(TASK) Write out every line from the one containing "You are a computer-use" down to the one containing "pyautogui.click(x=234, y=159)", both ends included, without altering a single character.

(GIVEN RECORDS)

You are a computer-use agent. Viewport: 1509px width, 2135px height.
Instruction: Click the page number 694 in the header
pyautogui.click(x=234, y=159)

---

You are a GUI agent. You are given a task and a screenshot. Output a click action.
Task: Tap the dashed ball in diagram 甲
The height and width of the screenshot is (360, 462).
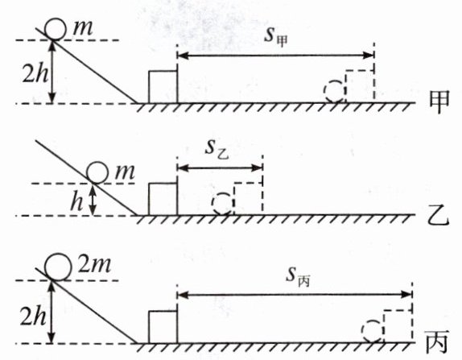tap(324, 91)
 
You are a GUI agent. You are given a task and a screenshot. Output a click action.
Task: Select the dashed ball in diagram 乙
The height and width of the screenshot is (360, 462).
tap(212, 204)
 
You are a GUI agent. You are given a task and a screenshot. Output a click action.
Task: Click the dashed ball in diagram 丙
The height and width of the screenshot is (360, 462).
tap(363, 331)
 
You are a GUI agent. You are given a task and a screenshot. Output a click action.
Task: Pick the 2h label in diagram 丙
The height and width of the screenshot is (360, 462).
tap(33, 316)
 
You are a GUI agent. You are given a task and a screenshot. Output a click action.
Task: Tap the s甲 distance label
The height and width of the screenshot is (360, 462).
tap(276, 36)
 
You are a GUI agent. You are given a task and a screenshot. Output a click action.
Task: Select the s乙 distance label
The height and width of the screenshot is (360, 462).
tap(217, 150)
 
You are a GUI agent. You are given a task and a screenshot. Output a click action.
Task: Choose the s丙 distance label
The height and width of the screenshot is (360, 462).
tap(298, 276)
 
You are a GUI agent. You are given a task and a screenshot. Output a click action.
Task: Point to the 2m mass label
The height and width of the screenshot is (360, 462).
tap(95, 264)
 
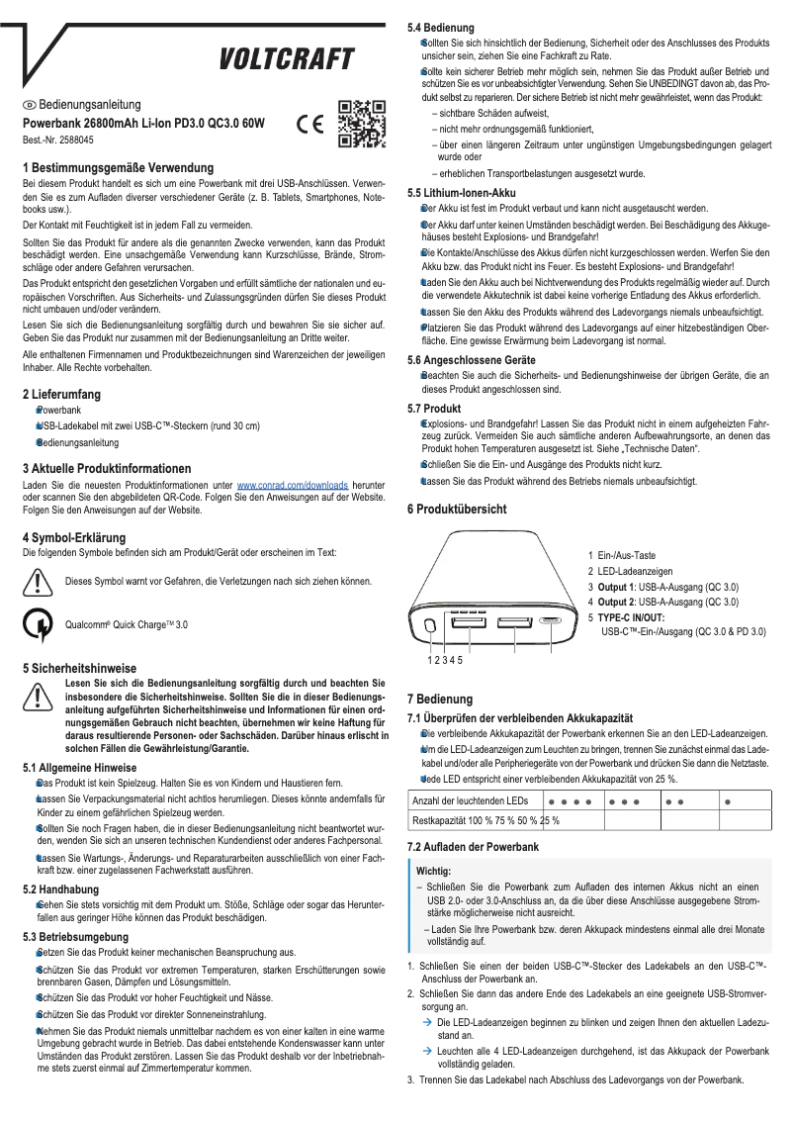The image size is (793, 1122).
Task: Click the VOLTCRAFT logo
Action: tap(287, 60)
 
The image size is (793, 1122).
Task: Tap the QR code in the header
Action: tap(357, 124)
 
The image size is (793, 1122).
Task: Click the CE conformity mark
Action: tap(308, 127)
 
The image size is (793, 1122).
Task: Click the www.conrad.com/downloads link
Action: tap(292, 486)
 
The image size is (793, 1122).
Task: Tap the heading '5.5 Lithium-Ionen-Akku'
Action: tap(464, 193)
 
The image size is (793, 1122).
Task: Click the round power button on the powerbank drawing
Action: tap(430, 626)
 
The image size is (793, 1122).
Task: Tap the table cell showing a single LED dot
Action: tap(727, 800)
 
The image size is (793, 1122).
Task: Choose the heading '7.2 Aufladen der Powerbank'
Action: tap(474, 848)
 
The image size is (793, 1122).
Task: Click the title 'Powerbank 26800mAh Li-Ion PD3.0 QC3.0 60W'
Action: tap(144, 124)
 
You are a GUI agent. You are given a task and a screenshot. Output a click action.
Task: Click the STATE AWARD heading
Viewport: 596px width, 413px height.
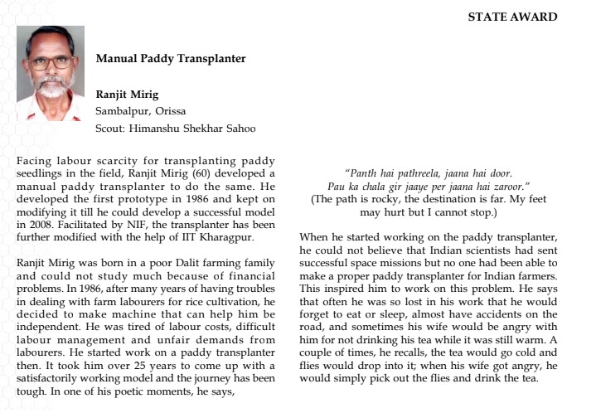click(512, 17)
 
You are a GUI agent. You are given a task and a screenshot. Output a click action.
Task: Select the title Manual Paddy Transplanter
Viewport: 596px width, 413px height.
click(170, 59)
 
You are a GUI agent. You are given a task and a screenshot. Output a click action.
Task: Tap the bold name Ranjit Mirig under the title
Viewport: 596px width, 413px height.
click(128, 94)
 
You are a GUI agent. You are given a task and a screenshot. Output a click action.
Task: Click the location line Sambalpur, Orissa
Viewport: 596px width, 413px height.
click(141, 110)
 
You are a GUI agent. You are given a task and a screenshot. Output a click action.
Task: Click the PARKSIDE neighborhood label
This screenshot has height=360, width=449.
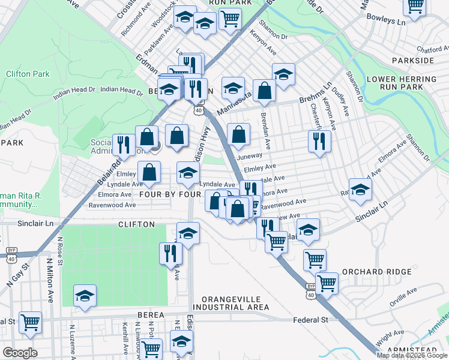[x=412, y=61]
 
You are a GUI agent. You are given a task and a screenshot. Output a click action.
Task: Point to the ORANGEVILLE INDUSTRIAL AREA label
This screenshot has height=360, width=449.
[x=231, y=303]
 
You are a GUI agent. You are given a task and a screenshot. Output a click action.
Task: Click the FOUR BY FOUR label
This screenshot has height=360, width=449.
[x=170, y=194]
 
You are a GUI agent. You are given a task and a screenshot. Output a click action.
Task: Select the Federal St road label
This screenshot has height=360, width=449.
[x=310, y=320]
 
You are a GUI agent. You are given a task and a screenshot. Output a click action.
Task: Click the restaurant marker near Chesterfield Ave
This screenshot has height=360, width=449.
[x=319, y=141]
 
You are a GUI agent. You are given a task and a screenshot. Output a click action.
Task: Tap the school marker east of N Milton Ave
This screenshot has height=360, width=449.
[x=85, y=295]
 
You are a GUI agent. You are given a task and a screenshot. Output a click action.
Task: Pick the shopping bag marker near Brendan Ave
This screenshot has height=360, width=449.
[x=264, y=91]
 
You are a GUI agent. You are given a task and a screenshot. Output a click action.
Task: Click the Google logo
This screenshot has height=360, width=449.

==

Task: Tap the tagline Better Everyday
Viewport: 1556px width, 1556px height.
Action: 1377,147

(SOLUTION TO THE PROBLEM)
You are a computer-use agent. Viewport: 1509px width, 2135px height.
Instruction: Click the page number 694 in the header
pyautogui.click(x=234, y=159)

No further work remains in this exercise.